■ **What to do**: Everything below from the line with "This screenshot has height=692, width=1516." through the line with "Where should I" should be copied exactly, and nothing else; leave out the pictures.

■ **Records for this exercise**:
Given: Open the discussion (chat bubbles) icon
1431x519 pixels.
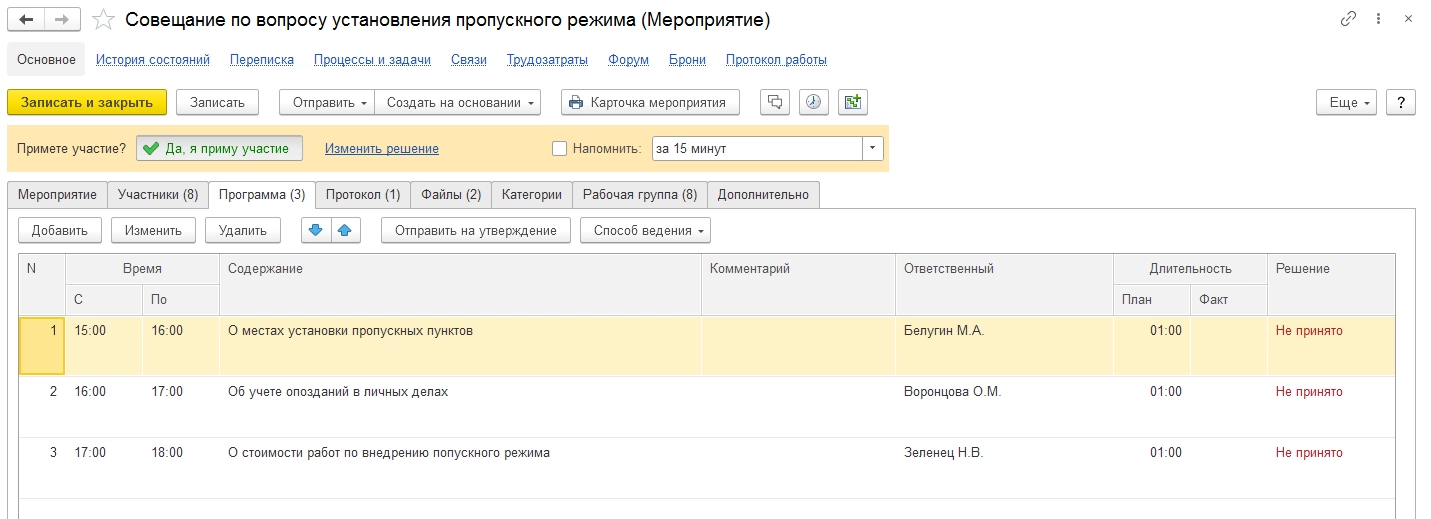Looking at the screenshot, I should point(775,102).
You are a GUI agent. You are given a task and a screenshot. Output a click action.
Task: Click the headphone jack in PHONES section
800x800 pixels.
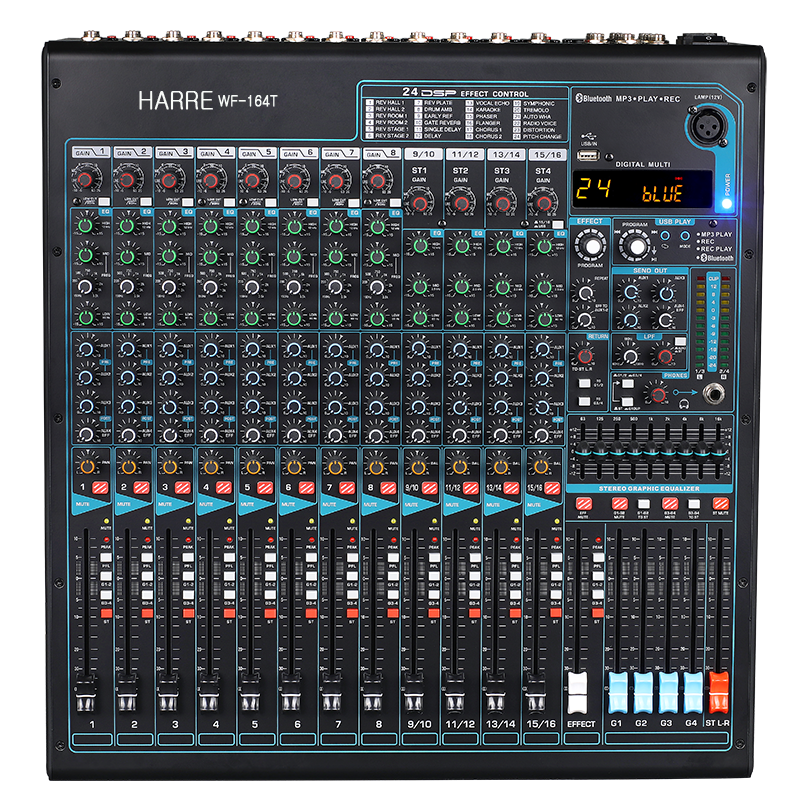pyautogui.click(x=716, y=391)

* * *

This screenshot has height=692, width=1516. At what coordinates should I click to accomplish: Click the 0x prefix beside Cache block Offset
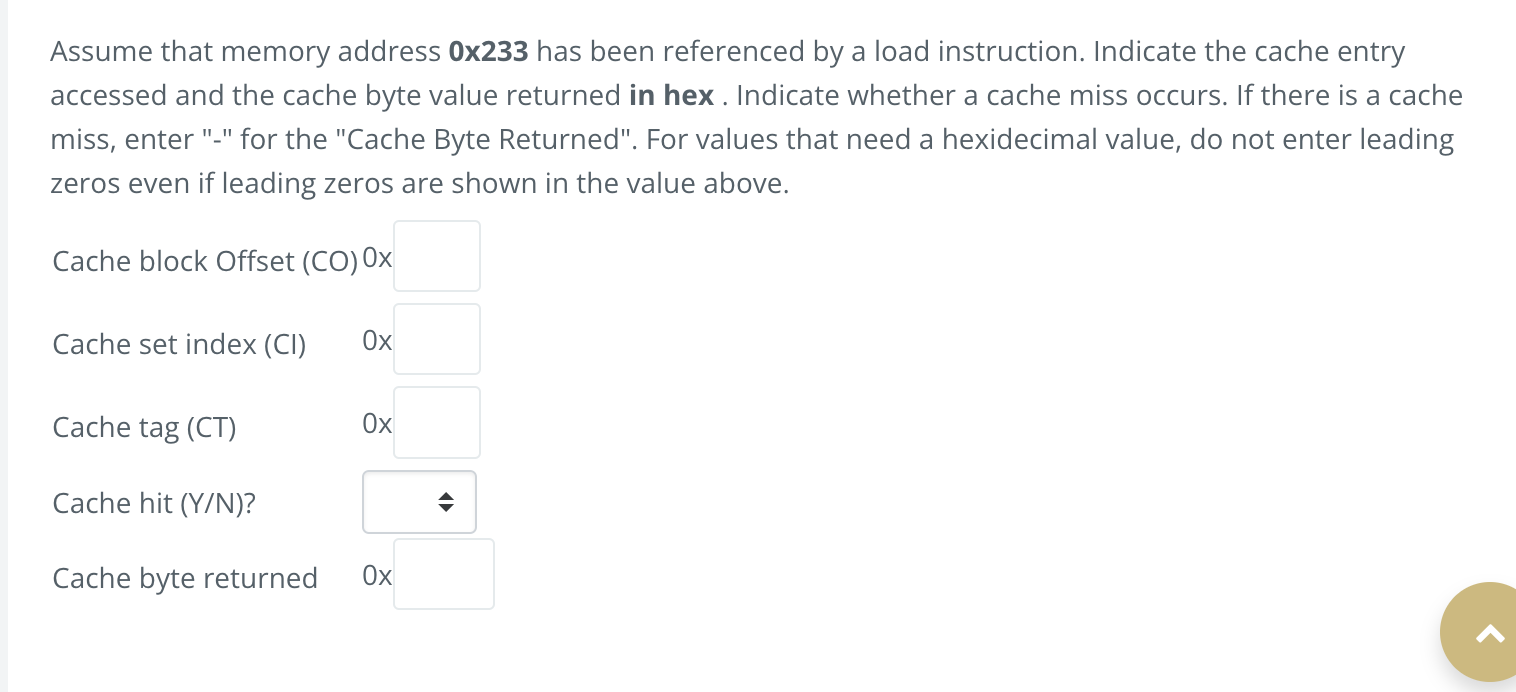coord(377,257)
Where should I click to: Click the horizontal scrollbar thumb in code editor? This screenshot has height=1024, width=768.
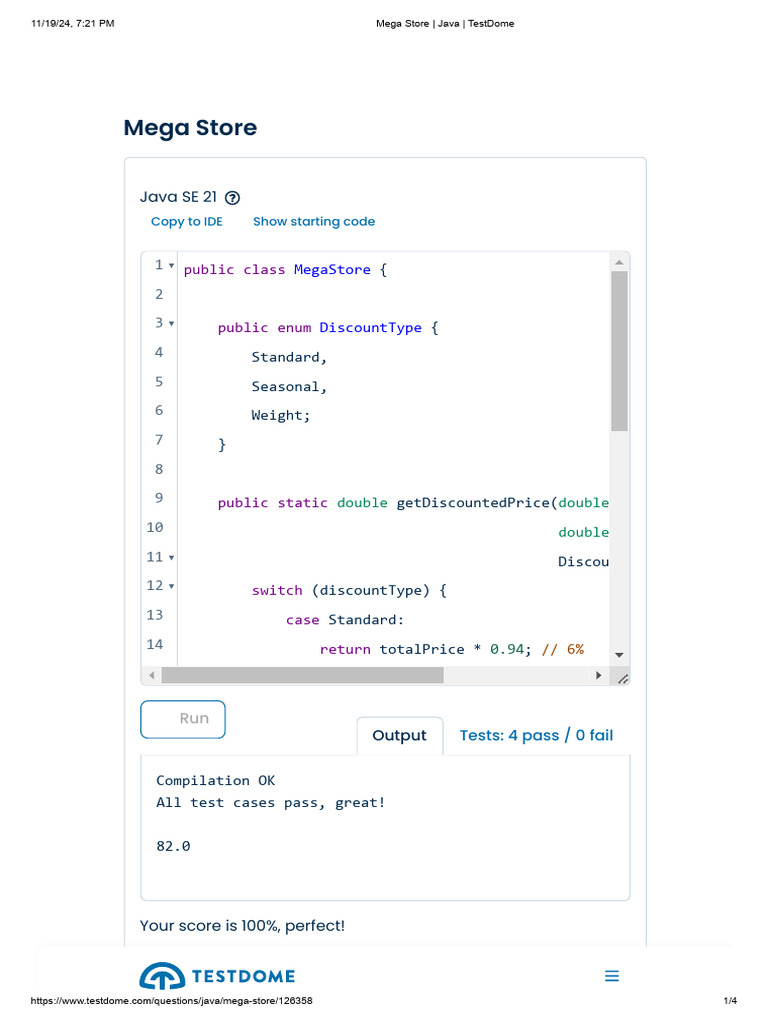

■ **Reply to the exercise**:
This screenshot has height=692, width=1516. At what coordinates should I click to accomplish: Click the 0x prefix beside Cache block Offset
coord(377,257)
Where should I click to: Click the horizontal scrollbar thumb in code editor? This screenshot has height=1024, width=768.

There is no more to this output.